If you attempt a plan change with outstanding bills, the system will display an error message identifying what amounts remain unpaid. You must clear these outstanding charges by topping up your prepaid services wallet and allowing the pending bills to process. Once your account is current with no outstanding balances, you can retry your plan change.
Best practices for managing subscription plan changes
Successfully navigating subscription changes requires planning and awareness of how changes impact your operations.
Timing your plan changes strategically
Consider the timing of your plan changes relative to your billing cycle and business needs. If you know you will need premium features starting next month, initiate an upgrade a few days before you actually need the features. This provides a buffer for any unexpected issues and ensures the features are available when you need them.
For downgrades, carefully evaluate whether you can operate without the features you will lose. Consider implementing the downgrade a billing cycle before you absolutely must reduce costs. This gives you time to adjust workflows and identify any unexpected dependencies on features you thought you did not need.
Evaluating your actual feature usage
Before changing plans, audit your actual usage of current features. Many lenders pay for premium features they rarely or never use. Review your usage statistics for analytics tools, API calls, advanced reporting, and other premium capabilities. If usage is minimal, a downgrade might be appropriate even if your business has grown in other ways.

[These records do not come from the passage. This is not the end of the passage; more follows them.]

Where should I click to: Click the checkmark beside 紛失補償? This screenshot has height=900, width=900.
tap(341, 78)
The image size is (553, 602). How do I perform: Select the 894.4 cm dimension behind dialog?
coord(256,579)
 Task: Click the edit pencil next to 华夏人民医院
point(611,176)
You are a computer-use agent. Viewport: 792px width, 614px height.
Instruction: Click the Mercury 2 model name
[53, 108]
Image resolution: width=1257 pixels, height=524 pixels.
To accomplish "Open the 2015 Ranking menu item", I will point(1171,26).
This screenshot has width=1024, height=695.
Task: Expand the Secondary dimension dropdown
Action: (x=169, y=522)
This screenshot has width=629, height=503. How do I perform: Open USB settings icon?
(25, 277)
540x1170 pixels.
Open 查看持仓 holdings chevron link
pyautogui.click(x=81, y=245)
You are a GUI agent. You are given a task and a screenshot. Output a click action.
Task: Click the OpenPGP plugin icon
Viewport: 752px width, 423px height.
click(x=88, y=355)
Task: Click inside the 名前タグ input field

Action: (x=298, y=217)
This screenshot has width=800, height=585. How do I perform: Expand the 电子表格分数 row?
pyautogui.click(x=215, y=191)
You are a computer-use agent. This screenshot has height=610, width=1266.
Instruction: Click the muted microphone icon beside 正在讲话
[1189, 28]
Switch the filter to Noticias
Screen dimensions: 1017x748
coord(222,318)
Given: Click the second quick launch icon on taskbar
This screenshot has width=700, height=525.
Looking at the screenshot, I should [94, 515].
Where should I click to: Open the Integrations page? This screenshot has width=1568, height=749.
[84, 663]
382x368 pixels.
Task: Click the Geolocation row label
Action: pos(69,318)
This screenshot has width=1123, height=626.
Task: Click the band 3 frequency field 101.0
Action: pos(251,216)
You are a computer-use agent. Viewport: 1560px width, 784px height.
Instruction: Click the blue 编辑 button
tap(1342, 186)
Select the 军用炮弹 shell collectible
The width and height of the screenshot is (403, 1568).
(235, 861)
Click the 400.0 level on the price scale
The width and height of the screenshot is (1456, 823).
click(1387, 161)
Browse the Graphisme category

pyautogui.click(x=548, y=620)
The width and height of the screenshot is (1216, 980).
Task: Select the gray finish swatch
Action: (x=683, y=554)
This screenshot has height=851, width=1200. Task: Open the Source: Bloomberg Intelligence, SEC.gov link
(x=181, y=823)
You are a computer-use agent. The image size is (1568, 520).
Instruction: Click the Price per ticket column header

Conversely, before upgrading, confirm that premium features will actually address your needs. Request demos, review documentation, or ask support to confirm that the features you are paying extra for will solve your specific problems.
Preparing for feature changes
When downgrading, prepare for feature loss before the change takes effect. If you currently use advanced reporting that will disappear, extract and save important reports. If you use API integrations that will be restricted, develop alternative workflows. Proactive preparation prevents disruption when the downgrade activates.
When upgrading, plan how you will leverage new features. Simply having access to premium capabilities does not automatically improve your operations. Develop implementation plans for how you will use new features to drive business value and justify the increased cost.
Communicating plan changes to your team
If plan changes affect feature availability or user access, communicate these changes to your team in advance. Users who suddenly lose access to tools they depend on will be frustrated and unproductive. Advance notice allows them to prepare, identify alternative approaches, or raise concerns about critical feature losses before the change finalizes.
Monitoring costs after plan changes
After upgrading, monitor your costs closely to ensure the increased subscription fee delivers corresponding value. Track metrics like loans processed per month, time saved through premium features, revenue increases enabled by new capabilities, and other indicators that justify the higher cost.
After downgrading, monitor for operational impacts that might indicate the downgrade was premature. If you find yourself frequently hitting limits or lacking critical capabilities, you may need to upgrade again despite cost pressures.
Subscription plan flexibility is a valuable feature that allows your platform costs to scale with your business. By understanding how plan changes work, planning them strategically, and managing the transition carefully, you can optimize your Lendsqr investment while ensuring your team has the tools needed to operate effectively.